As Burnett -- the man behind such hit reality/competition shows as Survivor, The Apprentice and The Voice -- puts it, the Bible isn't just the greatest story ever told, but also the biggest.
"People have said, 'Wow, the Bible, that's very daunting. How are you going to take that on?'" he says. "There are so many great stories, all of them interconnecting into one larger, epic story."
"And we've only got 10 hours for it all," Downey adds. "I wish we had 1,000 hours."
But it wasn't enough just knowing that millions of believers will one day watch and judge this miniseries, expecting to be both moved and entertained by it.
As the couple packed their bags last year, about to leave for Morocco to begin five months of filming, their three teenagers added exponentially to the pressure.
Downey, the Irish actress best known for the long-running drama series Touched By an Angel, remembers, "Our kids told us, 'Whatever you do, please don't make this lame.'"
Burnett and Downey were in Dallas last month to promote the miniseries -- and they're proud to say that their toughest critics, those three kids at home, don't think the finished product is lame in the least.
"The standard today, particularly because of CGI in movies, is that the audience expects the very highest quality onscreen," Downey says. "We've set out to bring miracles to the screen."
"Like Moses and the parting of the Red Sea," Burnett says. "If you look back at the movie The Ten Commandments, that was pretty epic. It's something everybody talked about. But technology has moved on. People today expect effects that are even bigger and more spectacular."
"To deliver anything less," Downey continues, "would be a huge letdown. So we hired a firm out of London. They won the Oscar for Gladiator. The effects are just fantastic."
The international cast of actors, headed up by Portuguese TV star Diogo Morgado as Jesus, is solid as well.
"Can you imagine the pressure of playing Jesus?" says Downey, who appears onscreen as Jesus' mother, Mary. "But Diogo turns in a wonderfully charismatic and nuanced performance."
The genesis, so to speak, of this project for Burnett and Downey, who married in 2007, was seeing a documentary that left a bad taste in their mouths.
"It was an especially negative view of God and some of the Old Testament stories," Downey recalls. "We watched that particular program, and it served to act as a trigger.
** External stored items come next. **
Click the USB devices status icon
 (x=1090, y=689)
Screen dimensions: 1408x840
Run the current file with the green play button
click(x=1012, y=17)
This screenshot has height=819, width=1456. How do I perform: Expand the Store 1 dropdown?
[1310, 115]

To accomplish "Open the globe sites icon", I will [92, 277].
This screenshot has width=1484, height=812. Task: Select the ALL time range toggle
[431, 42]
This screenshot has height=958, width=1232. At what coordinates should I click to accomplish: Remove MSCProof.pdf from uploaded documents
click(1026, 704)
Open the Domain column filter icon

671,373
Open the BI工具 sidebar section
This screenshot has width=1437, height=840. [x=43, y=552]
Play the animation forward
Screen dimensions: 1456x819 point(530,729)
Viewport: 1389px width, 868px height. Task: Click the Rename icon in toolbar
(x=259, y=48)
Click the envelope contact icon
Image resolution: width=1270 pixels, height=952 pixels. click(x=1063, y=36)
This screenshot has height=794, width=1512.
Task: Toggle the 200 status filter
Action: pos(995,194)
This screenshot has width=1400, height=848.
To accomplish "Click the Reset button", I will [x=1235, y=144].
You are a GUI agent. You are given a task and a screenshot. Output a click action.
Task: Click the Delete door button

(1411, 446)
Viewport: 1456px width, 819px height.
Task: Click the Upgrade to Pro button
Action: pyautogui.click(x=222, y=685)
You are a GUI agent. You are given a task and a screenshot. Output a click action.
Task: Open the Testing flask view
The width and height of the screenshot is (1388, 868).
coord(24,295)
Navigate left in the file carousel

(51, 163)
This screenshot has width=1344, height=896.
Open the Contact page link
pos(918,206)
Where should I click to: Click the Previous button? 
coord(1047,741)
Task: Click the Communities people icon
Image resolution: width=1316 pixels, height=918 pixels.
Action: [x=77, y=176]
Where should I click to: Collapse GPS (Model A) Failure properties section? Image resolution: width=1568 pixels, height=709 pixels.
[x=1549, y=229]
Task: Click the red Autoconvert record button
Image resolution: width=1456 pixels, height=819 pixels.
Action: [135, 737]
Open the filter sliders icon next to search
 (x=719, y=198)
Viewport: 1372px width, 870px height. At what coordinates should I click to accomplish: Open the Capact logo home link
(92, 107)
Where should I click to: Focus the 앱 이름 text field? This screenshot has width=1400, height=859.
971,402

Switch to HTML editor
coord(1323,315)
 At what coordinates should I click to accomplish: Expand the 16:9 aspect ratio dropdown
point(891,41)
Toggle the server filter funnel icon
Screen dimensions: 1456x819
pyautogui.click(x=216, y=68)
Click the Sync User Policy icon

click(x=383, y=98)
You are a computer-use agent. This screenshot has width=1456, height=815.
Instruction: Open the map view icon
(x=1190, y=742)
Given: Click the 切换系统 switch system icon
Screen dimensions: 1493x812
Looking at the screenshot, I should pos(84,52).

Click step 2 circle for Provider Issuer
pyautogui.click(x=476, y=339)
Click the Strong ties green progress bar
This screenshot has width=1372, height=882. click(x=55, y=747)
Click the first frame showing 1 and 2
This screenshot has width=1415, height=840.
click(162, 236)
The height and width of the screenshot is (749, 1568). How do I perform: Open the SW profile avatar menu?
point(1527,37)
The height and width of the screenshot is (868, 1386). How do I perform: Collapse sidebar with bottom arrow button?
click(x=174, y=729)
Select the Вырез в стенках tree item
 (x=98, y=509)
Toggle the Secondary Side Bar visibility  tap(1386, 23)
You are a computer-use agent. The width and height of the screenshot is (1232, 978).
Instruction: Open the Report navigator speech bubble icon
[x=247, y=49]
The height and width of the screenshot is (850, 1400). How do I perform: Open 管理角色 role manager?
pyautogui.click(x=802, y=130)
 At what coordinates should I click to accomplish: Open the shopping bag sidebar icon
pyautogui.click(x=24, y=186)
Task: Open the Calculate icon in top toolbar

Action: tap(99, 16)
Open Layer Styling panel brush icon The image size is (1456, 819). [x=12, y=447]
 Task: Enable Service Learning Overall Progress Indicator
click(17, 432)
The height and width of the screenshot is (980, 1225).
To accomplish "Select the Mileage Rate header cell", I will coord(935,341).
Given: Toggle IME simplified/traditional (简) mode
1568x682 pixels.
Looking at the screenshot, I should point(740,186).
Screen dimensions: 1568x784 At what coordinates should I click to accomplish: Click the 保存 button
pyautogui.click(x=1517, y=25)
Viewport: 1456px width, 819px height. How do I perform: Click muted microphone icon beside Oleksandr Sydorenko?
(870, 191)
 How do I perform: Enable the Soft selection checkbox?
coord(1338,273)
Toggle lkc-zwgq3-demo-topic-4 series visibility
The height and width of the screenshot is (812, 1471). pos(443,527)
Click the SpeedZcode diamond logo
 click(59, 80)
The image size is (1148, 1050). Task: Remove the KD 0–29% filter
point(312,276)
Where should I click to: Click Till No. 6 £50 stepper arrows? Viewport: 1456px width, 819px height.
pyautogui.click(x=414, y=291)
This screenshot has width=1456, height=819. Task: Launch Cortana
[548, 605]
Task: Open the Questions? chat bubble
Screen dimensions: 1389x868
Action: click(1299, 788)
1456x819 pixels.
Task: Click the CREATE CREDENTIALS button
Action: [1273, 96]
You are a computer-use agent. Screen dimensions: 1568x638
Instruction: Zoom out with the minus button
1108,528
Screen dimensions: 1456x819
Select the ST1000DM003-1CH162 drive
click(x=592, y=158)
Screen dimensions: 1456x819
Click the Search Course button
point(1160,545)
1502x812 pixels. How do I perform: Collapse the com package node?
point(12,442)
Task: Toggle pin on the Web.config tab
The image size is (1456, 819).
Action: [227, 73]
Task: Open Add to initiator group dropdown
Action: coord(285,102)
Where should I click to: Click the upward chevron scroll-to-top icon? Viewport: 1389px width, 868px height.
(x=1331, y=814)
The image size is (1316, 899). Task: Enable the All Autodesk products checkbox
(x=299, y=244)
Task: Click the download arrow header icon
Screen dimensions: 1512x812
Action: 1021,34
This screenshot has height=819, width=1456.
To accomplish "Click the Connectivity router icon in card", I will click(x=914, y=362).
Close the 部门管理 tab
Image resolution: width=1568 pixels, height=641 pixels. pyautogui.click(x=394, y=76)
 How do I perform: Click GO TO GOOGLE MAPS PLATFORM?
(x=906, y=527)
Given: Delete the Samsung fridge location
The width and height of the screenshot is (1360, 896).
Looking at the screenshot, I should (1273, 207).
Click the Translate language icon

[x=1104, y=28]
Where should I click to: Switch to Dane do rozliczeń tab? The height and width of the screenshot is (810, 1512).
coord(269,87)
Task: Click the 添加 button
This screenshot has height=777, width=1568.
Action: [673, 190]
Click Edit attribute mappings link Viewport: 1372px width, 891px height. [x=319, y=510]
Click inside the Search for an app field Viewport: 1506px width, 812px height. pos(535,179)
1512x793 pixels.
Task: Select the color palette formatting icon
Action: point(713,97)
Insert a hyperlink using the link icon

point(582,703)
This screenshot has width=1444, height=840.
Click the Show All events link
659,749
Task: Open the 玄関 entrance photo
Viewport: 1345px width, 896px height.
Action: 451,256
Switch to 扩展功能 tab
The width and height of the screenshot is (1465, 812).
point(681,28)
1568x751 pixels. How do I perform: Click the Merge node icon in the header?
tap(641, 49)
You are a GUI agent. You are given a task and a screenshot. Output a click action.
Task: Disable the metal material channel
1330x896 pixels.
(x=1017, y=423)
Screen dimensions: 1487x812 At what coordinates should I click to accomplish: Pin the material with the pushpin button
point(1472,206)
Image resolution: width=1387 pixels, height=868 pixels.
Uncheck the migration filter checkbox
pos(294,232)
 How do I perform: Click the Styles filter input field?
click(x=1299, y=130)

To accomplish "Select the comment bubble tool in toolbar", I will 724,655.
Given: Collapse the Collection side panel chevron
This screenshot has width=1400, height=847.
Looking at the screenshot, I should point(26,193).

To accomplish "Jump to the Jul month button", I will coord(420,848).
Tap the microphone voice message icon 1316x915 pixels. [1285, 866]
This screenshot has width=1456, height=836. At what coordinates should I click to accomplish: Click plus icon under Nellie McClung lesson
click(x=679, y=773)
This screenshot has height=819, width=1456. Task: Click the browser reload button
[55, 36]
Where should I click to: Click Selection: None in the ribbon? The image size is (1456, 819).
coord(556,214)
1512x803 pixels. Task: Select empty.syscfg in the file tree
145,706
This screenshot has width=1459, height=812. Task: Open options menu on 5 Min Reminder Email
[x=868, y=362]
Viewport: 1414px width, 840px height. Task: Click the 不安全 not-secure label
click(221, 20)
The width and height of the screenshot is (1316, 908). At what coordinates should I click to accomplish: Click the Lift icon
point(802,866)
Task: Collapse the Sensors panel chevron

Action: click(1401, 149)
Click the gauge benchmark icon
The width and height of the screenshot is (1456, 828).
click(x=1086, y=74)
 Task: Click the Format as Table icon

I felt like, 'Why would anybody want to create a show that was so mean-spirited and so negative?'"
Soon, they were developing their own project, one that approached the story of the Bible as "a great love story." And Burnett started shopping the idea, unafraid that network executives might ask him to stick to his bread and butter of documentary-style competition shows.
"My husband doesn't take 'no' for an answer," Downey says. "When someone uses the letters, 'N-O,' what he hears is 'New Opportunity.' He sold it. We made it. And we're excited for everyone to see it."
Meanwhile, Bible stories seem to be on the verge of making a comeback in mainstream movies.
Russell Crowe will be seen in the title role of Noah, a Paramount movie with a $125 million budget. Fox and Warner Bros. are both said to be developing Moses movies, with Ridley Scott and Steven Spielberg, respectively, in talks to direct. Warner Bros. also has a Pontius Pilate movie in the works with Brad Pitt. Sony is considering a Cain and Abel movie, to be directed by Will Smith.
Why the resurgence of the Bible as mainstream entertainment?
"I can't speak for anyone else," Burnett says. "But Roma and I are people of faith. This is the most important project the two of us have ever taken on."
Adds Downey: "These are the greatest stories ever told. They are the roots of great literature and great art. The Bible is the cornerstone of our culture. It stands to reason that, as the entertainment industry looks for great stories, it will return to these.
"But also, I believe the timing is right. I believe we need hope now more than ever. I feel that there is a real hunger for that in our nation and in our world. I think that was the call that we answered.
"Yes, this is a business, making this television show. But it has also been a labor of love."